Ultreia Paroquial do Movimento dos Cursilhos de Cristandade

NUtreia outubroa próxima terça-feira, dia 02 de Outubro de 2018, pelas 21h15, no salão do Centro Paroquial Nossa Senhora da Graça, o Centro de Ultreias do Movimento dos Cursilhos de Cristandade {MCC} desta Paróquia, irá promover a já habitual reunião mensal de Grupo.      

27º Domingo do Tempo Comum | Ano B

Tema: Evangelho Segundo São Marcos {Mc 10,2-16 } «Não separe o homem o que Deus uniu»  

DOENÇAS DAS ULTREIAS: CARUNCHO OU DESCOMPROMETIMENTO?

São tantos os que foram chamados a tomar parte num cursilho! Foram tantos os cursilhos já realizados na nossa Diocese!

A nossa Ultreia têm crescido na mesma proporção? Se o número da Ultreia estacionou, tem crescido o número dos que nelas participam?

A resposta entra pelos olhos dentro de quem deseje ver o que se passa.

Qual a doença de que enferma a nossa Ultreia? Qual o mal de que estão padecendo aqueles que passaram por um cursilho de cristandade?

É caruncho ou descomprometimento?

Outrora, quando ainda não tínhamos passado por um cursilho, estávamos instalados ou no nosso comodismo ou no nosso cristianismo rotineiro.

Agora, consciencializados e comprometidos para a acção, refugiamo-nos na eterna desculpa do que tenho que fazer, do estar muito sobrecarregado, do ter necessidade de mais tempo para a família. Agora não há tempo para ir à Ultreia, onde se convive humana e cristãmente, onde se formam vontades e líderes apostólicos, não há tempo ou disponibilidade para se ir às clausuras (embora o número dos que vão ainda é consolador, porque é festa); não há tempo para tomar parte num reencontro, num retiro de mudança ou num mini-cursilho; não há tempo que disponibilizemos para aumentar a nossa formação.

Uma das grandes desculpas é a família: Será que a família tem tido mais tempo disponibilizado por nós para ela?

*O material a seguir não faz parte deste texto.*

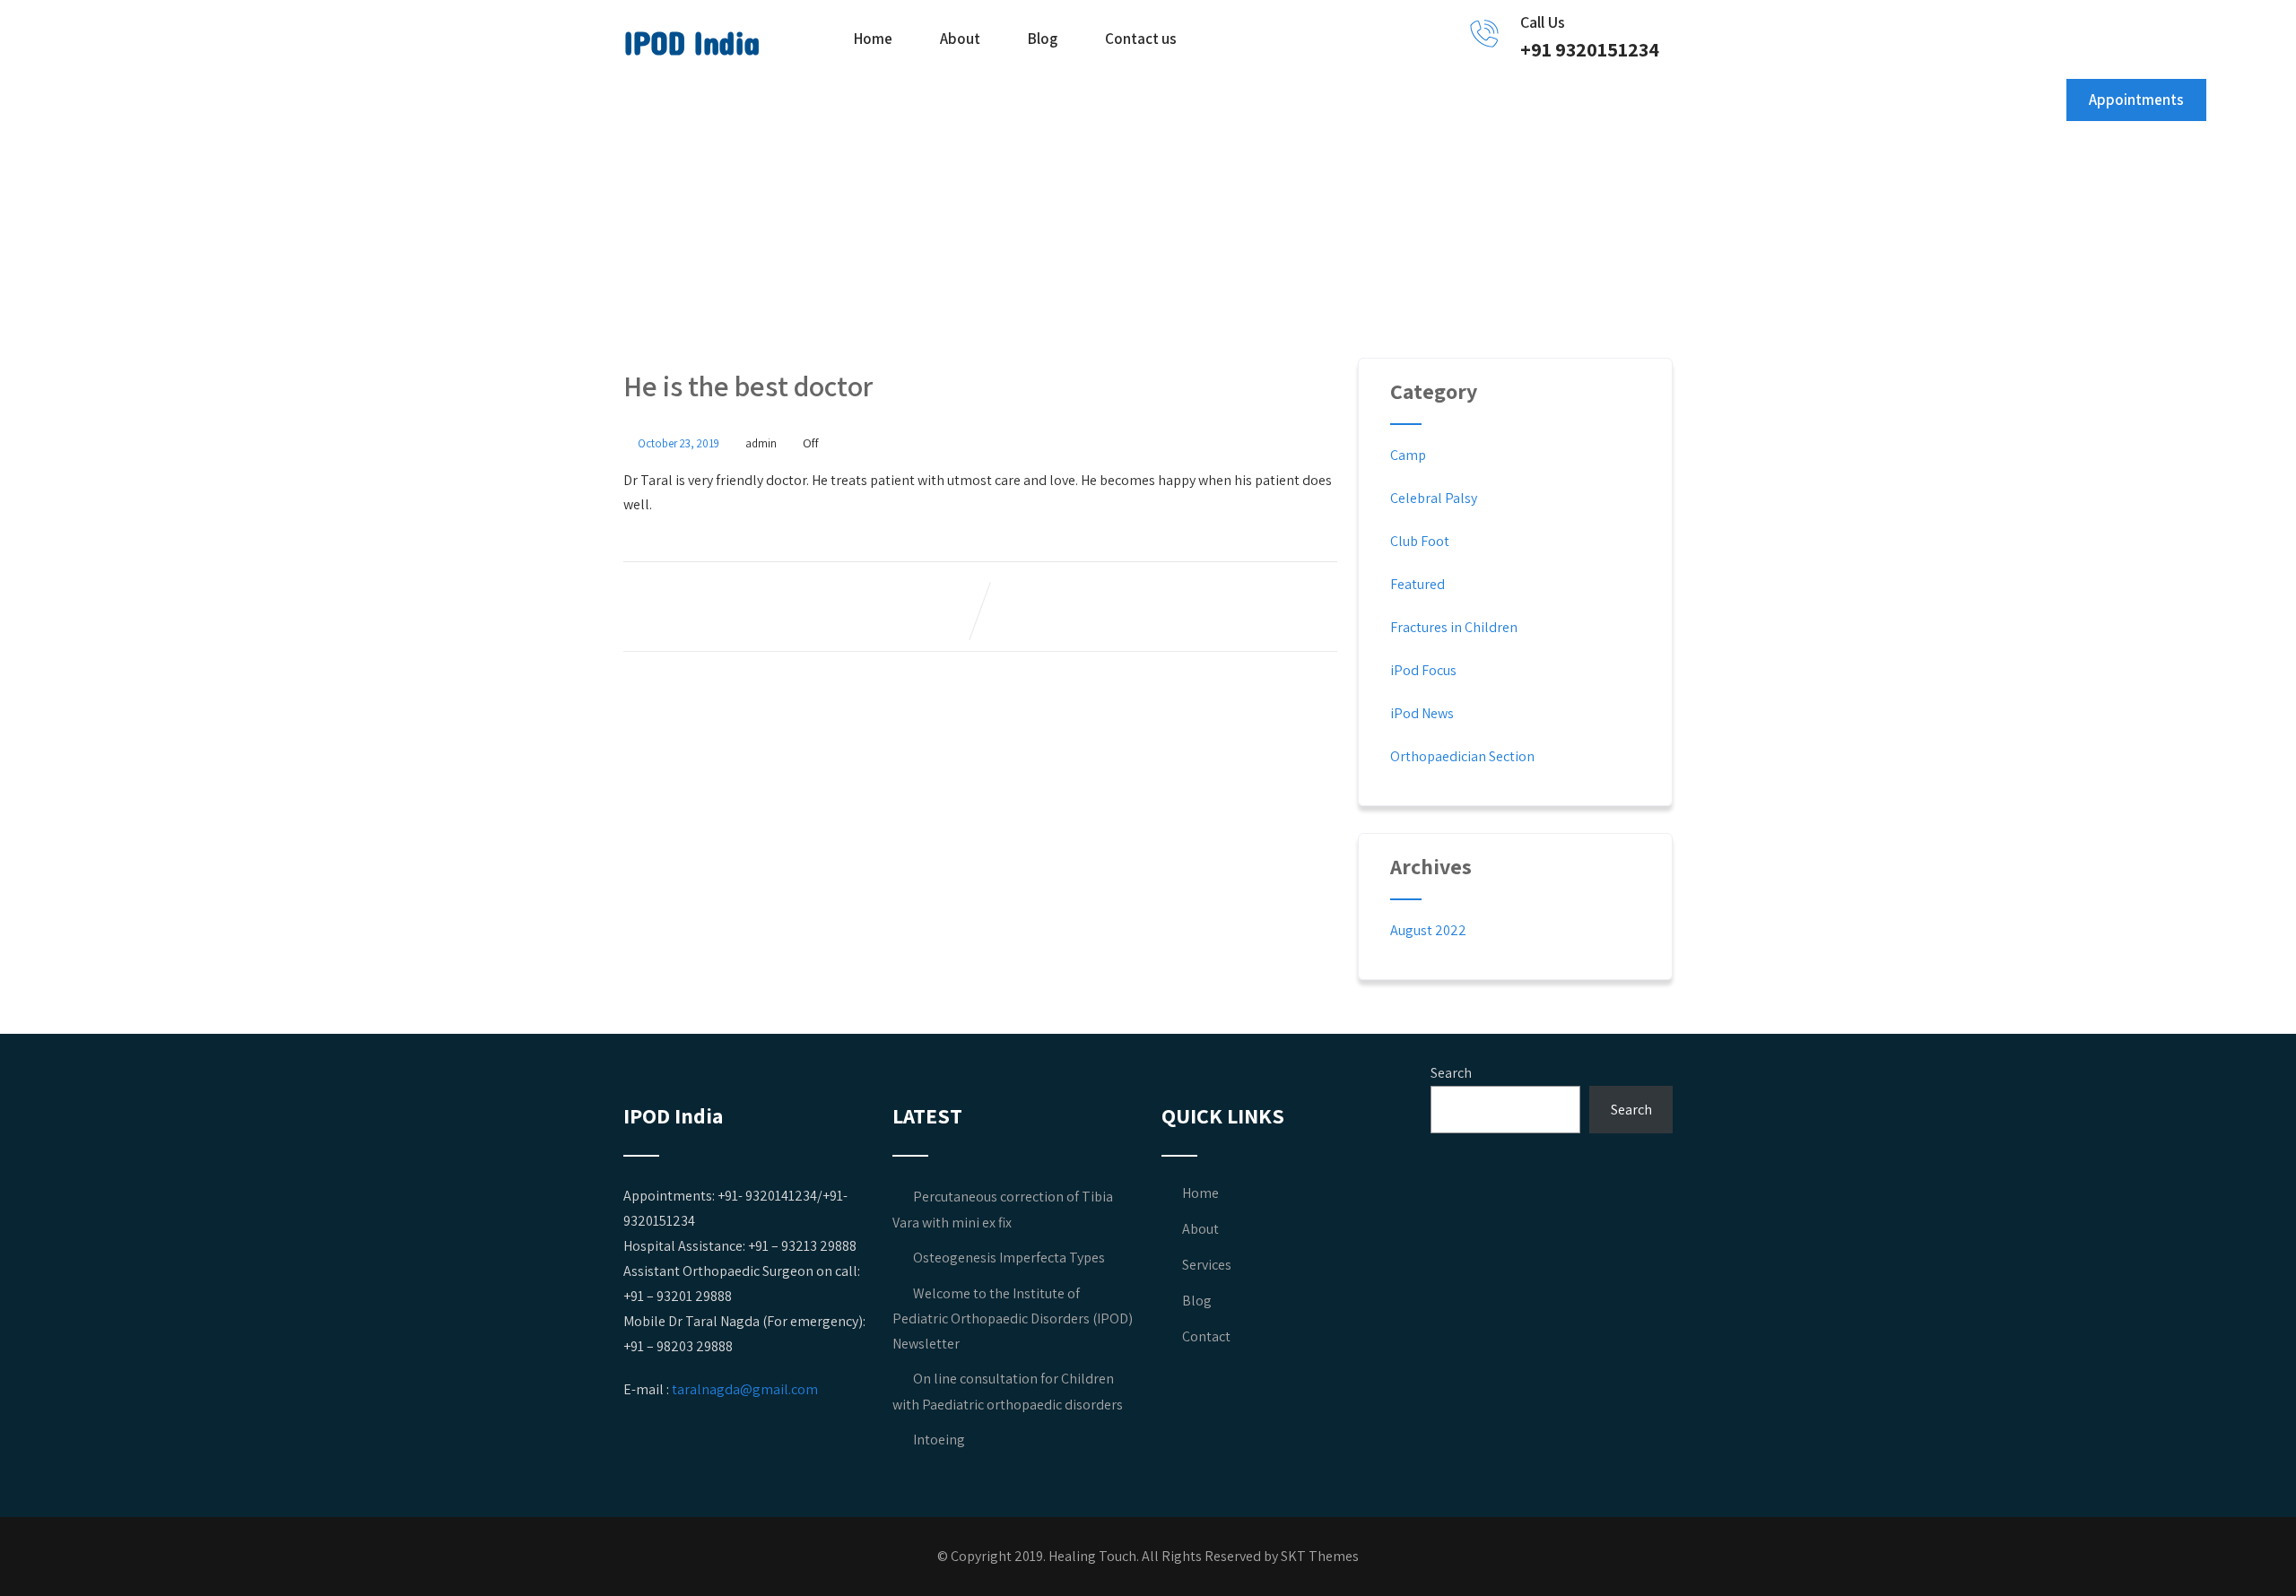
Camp (1408, 455)
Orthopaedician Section (1462, 756)
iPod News (1422, 713)
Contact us (1141, 38)
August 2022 (1428, 930)
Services (1206, 1264)
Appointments (2136, 99)
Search (1451, 1072)
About (960, 38)
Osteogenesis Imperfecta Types (1009, 1257)
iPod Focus (1423, 670)
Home (873, 38)
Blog (1042, 38)
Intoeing (939, 1439)
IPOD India (691, 44)
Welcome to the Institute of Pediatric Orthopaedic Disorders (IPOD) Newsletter (1012, 1319)
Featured (1417, 584)
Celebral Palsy (1433, 498)
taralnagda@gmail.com (745, 1389)
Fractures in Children (1454, 627)
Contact (1206, 1336)
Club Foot (1419, 541)
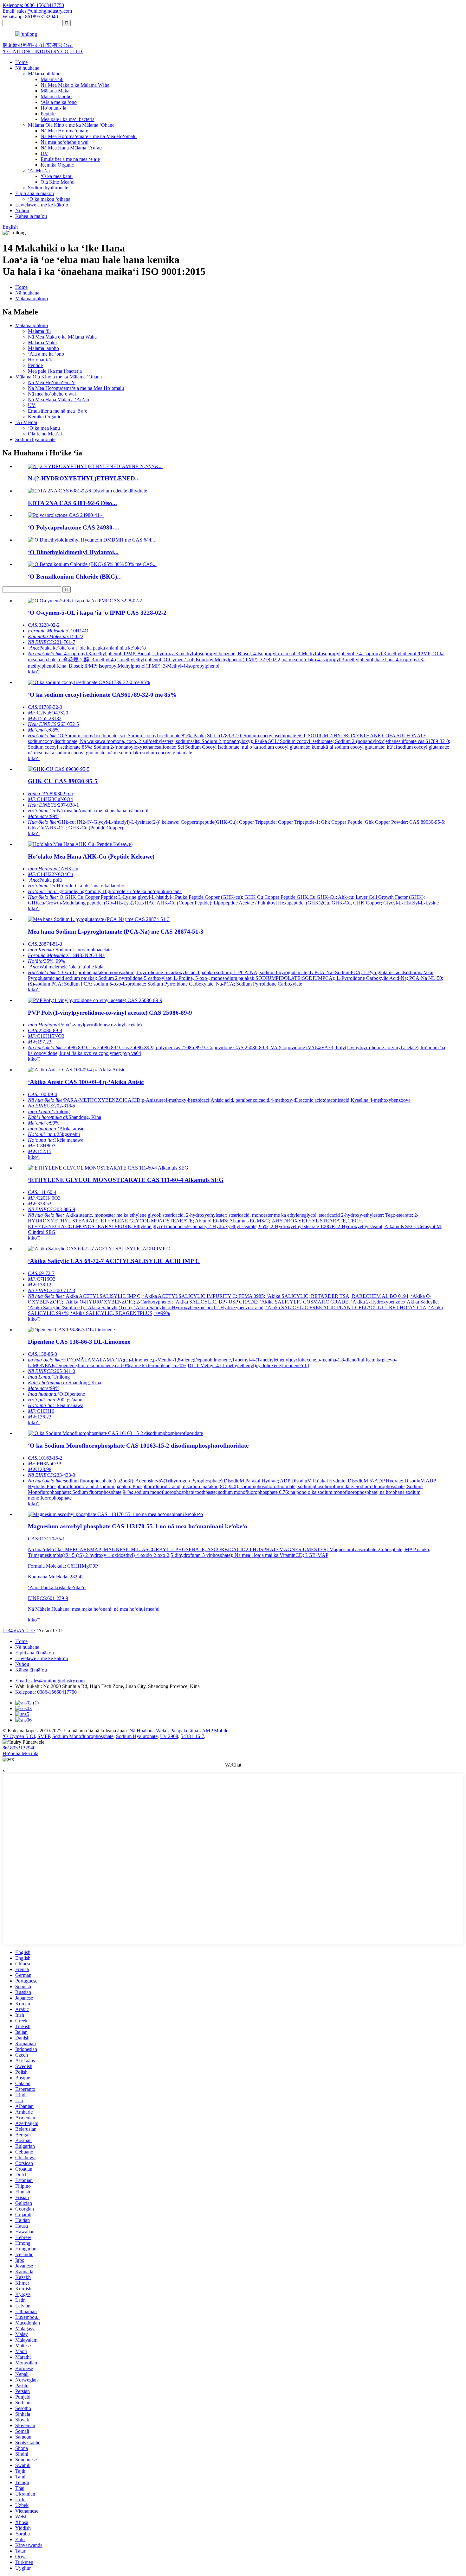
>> (32, 1630)
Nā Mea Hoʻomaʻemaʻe (64, 130)
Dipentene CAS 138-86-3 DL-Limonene (79, 1341)
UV (44, 153)
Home (21, 62)
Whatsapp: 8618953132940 (30, 16)
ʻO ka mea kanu (57, 176)
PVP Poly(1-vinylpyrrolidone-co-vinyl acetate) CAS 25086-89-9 (110, 1012)
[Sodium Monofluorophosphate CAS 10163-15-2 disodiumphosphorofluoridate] (115, 1433)
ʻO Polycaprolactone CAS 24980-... (73, 527)
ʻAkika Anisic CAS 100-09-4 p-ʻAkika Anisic (86, 1082)
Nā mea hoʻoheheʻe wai (64, 142)
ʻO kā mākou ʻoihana (49, 199)
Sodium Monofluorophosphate (82, 1736)
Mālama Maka (55, 90)
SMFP (43, 1736)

Não será que também não tenho tempo para dar à esposa ou ao marido e aos filhos?

Por vezes, inventam-se desculpas para encobrir o nosso comodismo, para negligenciar a nossa falta de vontade para aquilo que deveríamos ter tempo.

Não será tempo de ter tempo para o essencial do nosso viver?

Não será tempo de pôr as pantufas no armário?

Não será tempo de calçarmos sandálias, pegar no bordão e nos tornarmos pescadores e conquistadores de almas?

É tempo de irmos à Ultreia e levarmos outros connosco. É tempo de não sermos "vidrinhos de cheiro", reparando nas faltas dos outros, mas não dando passos para melhorarmos o ambiente humano da nossa Ultreia.

É tempo de não fazermos "capelinhas" dentro da Ultreia - mas fazermos da nossa uma verdadeira comunidade de amigos, na alegria, na paz e no amor.

É tempo de sabermos olhar para o lado e vermos o outro que pode ser mais pobre economicamente do que nós, mas espiritualmente pode ser muito mais rico.

Olhemos para aquilo que nos está a fazer falta e tenhamos a coragem de dar o salto necessário.

Revitalizemos a nossa Ultreia, primeiro com a nossa presença, mas logo a seguir, com o melhor de nós mesmos.

Espera-se poder ver, dentro de pouco tempo, novamente a nossa Ultreia cheia de muito amor, alegria e entusiasmo, com a nossa presença e participação.